Whether we talk in terms of the potential or actual benefits, the results these Health AI startups bring never seem to come close to cancelling out the financial costs, ethical risks and other negatives visited on health service consumers.
Fourth, almost all Health AI startups focus on data, data, data and ignore clinical workflow and expert clinical knowledge.

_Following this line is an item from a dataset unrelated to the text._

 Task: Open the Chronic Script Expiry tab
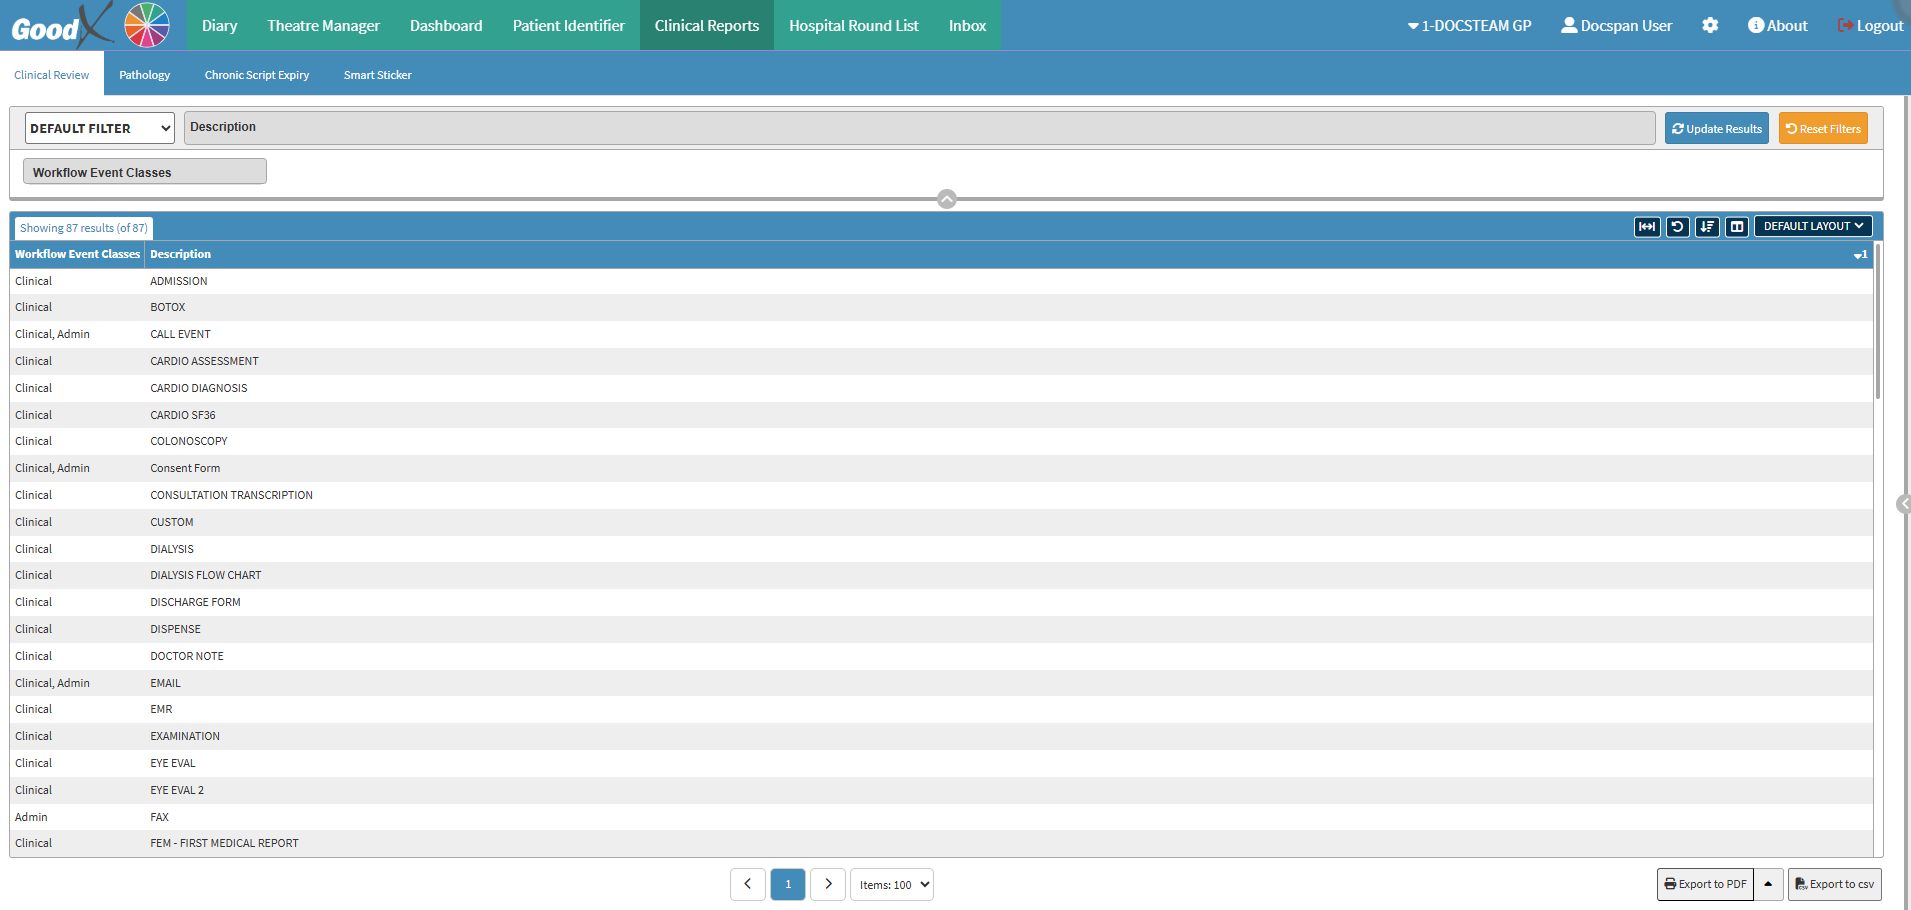pyautogui.click(x=257, y=75)
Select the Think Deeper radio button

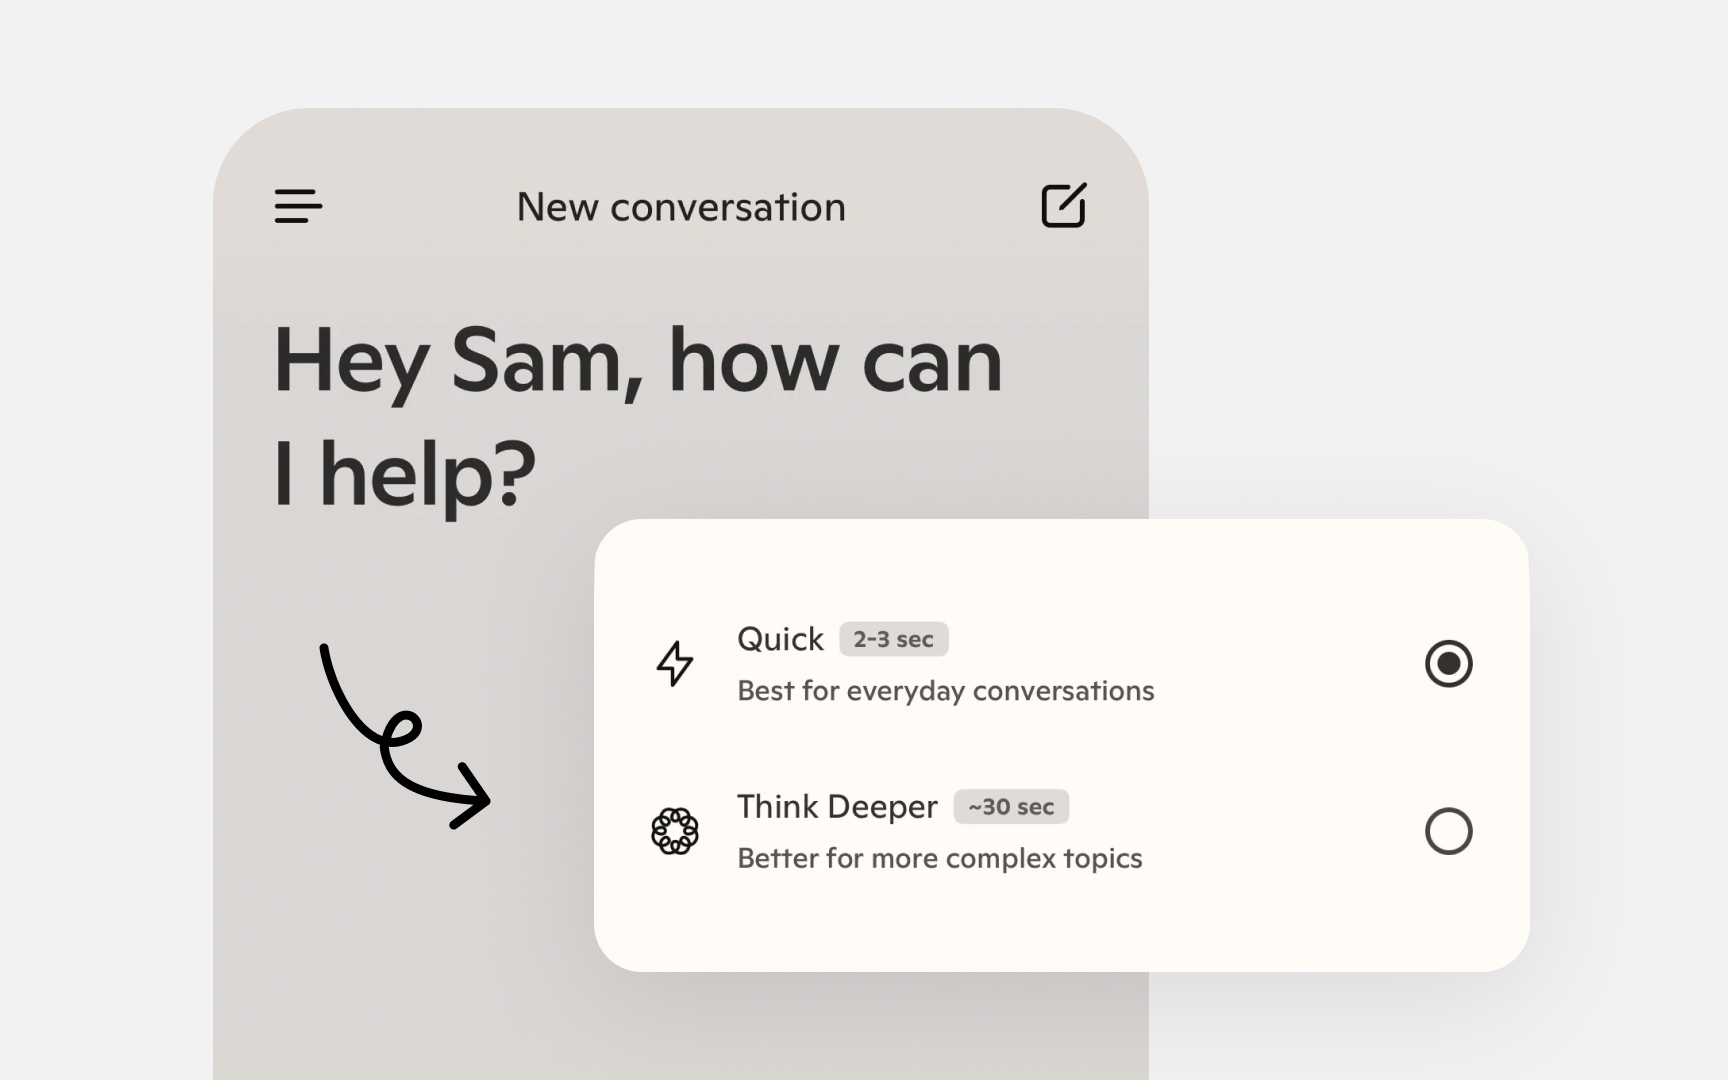pyautogui.click(x=1448, y=831)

They believe they can address the complexity of the human model, diseases and comorbid interaction by creating complicated and often incomprehensible math models based around a small and ‘simpler’ subset of data fields.
In this way we see linear regression used to filter something as complicated as cardiac diseases (which can have wildly variable aetiologies related to congenital, degenerative, pharmacological, infective or acute disease) down to a collection of six or seven fields that are used to generate what are laughably claimed to be propensity scores and predictions that can not only never take into account anything not contained within that subset of data, but which use a method they claim addresses confounders that they often go on to admit they never even attempted to identify or quantify (i.e. the unknown unknowns).
Data should never be the starting point.
Health AI should be thought of much like the human patients it may be used to make predictions about – the skeleton should be based entirely on expert clinical knowledge; the internal organs should be a well-selected model suitable to answering the question being asked or producing the result you require; the skin represents the protection that comes when we define and detail the proper testing we will undertake to verify and validate, and the application of common sense in how we construct and use the results of the model; and the data comes last – represented by the good quality clean and safe food we should all eat that keeps the entire structure running.
At the start it was my hope that [your Health AI Startup] was going to be different to all the other run-of-the-mill Health AI startups. Unfortunately, the reality has shown me this may actually not be the case. [Your Health AI Startup] manages to trip, slip or land squarely on aspects of every one of the four points I raise above.
This isn’t about you or any particular thing you may have said, done or not done. In fact, I have honestly and fairly tried to surface whether there is a point of difference that would necessitate re-evaluation of my general position.
All I have uncovered is the presence of misplaced belief in ‘big data’ and the existing like so many that came before cookie-cutter approaches that others have tried and failed, and all of the usual cliches of AI startups everywhere.
The client-facing tech work I have done during most of the last 15 years or so has been designing solutions to solve what my clients often thought were intractable problems. When I am not doing that I am being brought in as a troubleshooter to get something that isn’t working or has become ‘stuck’, moving again.
Your special person has decided and knows what they want to do and doesn’t therefore have a need for someone like me. There is no problem in this situation for me to solve, nothing new for me to design, and nothing even for me to troubleshoot.
Overall, you would both be better served to find warm bodies that can sit in chairs and do little more than take instructions without question, and undertake the data cleansing and SKLearn modelling tasks that will bring the picture in your special person’s mind into fruition.